# DATASET RECORDS
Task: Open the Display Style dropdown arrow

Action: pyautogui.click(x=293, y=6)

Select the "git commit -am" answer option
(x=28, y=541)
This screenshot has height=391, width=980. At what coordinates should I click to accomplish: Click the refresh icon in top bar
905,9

---

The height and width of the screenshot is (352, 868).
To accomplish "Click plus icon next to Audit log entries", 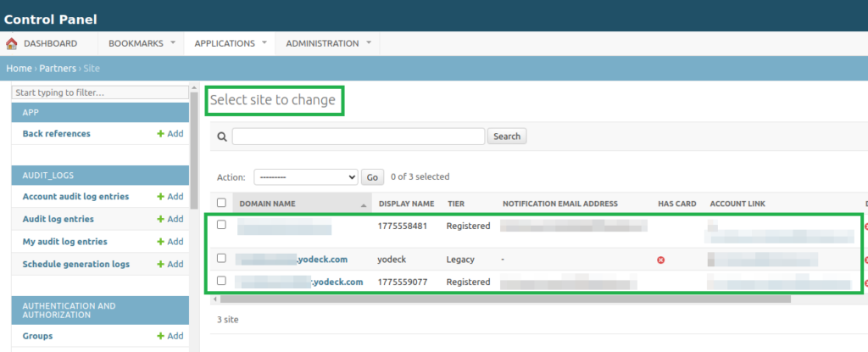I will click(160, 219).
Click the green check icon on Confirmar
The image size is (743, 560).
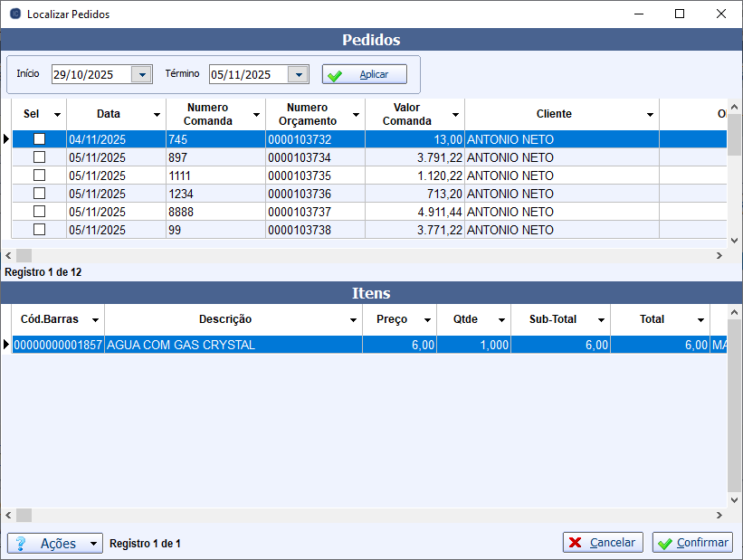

# ASSIGNED TASK
From the data above, return every line from the line that has "Click the green check icon on Confirmar" up to and including the line that has "The image size is (743, 560).", exactly.

# WRITTEN SOLUTION
Click the green check icon on Confirmar
The image size is (743, 560).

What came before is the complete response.